READING PASSAGE:
□ □ □ □ □
SECTION 6.2. Further Assurances. The Parent, Purchaser and the
Stockholder will execute and deliver or cause to be executed and delivered all
further documents and instruments and use its reasonable best efforts to secure
such consents and take all such further action as may be reasonably necessary in
order to consummate the transactions contemplated hereby and by the Merger
Agreement.
SECTION 6.3. Additional Agreements. Subject to the terms and conditions
of this Agreement, each of the parties hereto agrees to use all reasonable best
efforts to take, or cause to be taken, all actions and to do, or cause to be
done, all things necessary, proper or advisable under applicable laws and
regulations and which may be required under any agreements, contracts,
commitments, instruments, understandings, arrangements or restrictions of any
kind to which such party is a party or by which such party is governed or bound,
to consummate and make effective the transactions contemplated by this
Agreement.
□ □ □ □ □
Word and element location records

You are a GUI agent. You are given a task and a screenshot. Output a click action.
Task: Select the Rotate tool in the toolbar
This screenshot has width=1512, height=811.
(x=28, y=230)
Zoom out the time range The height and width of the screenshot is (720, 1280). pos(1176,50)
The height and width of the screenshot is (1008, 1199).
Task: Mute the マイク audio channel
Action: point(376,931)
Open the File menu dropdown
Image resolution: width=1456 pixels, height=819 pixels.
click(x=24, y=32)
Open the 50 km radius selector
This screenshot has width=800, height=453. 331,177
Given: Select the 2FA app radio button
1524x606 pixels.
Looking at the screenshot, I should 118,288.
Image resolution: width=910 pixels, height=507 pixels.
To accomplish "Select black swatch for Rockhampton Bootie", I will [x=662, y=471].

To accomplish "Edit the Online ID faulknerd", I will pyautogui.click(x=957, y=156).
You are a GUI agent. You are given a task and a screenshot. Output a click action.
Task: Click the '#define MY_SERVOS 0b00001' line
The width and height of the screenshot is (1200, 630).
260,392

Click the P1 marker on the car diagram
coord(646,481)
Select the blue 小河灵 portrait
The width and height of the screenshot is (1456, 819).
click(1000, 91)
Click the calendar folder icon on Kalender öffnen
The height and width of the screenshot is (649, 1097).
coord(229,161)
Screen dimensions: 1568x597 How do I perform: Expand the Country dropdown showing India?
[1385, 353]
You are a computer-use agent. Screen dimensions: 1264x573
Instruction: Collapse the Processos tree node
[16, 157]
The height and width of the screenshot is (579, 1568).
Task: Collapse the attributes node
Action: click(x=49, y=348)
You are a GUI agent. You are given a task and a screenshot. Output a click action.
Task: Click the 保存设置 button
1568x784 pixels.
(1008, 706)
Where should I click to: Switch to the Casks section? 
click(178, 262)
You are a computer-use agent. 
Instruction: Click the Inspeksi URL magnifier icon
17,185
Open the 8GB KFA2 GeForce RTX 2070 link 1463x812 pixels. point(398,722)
□ □ □ □ □
PROMPT 1: Summarize the contract excerpt in two sentences.
PROMPT 2: Continue the contract excerpt from the point where it stops.

EXPECTED ANSWER 1: Under Section 6.2, the Parent, Purchaser and Stockholder will execute and deliver all further documents and instruments, use reasonable best efforts to secure consents, and take any further action reasonably necessary to consummate the transactions contemplated by the Agreement and the Merger Agreement. Under Section 6.3, subject to the Agreement's terms and conditions, each party agrees to use all reasonable best efforts to take all actions and do all things necessary, proper or advisable under applicable laws, regulations and any binding agreements to consummate and make effective the transactions contemplated by the Agreement.

EXPECTED ANSWER 2:
SECTION 6.4. Specific Performance. The parties acknowledge and agree
that performance of their respective obligations hereunder will confer a unique
benefit on the other and that a failure of performance will not be compensable
by money damages. The parties therefore agree that this Shareholder Agreement
shall be specifically enforceable and that specific enforcement and injunctive
relief shall be available to the Parent, Purchaser or the Stockholder for any
breach by the other party or parties of any agreement, covenant or
representation hereunder.
SECTION 6.5. Notices. All notices, requests, claims, demands and other
communications hereunder shall be deemed to have been duly given when delivered
in person, by telecopy, or by registered or certified mail (postage prepaid,
return receipt requested) to such party at its address set forth on the
signature page hereto.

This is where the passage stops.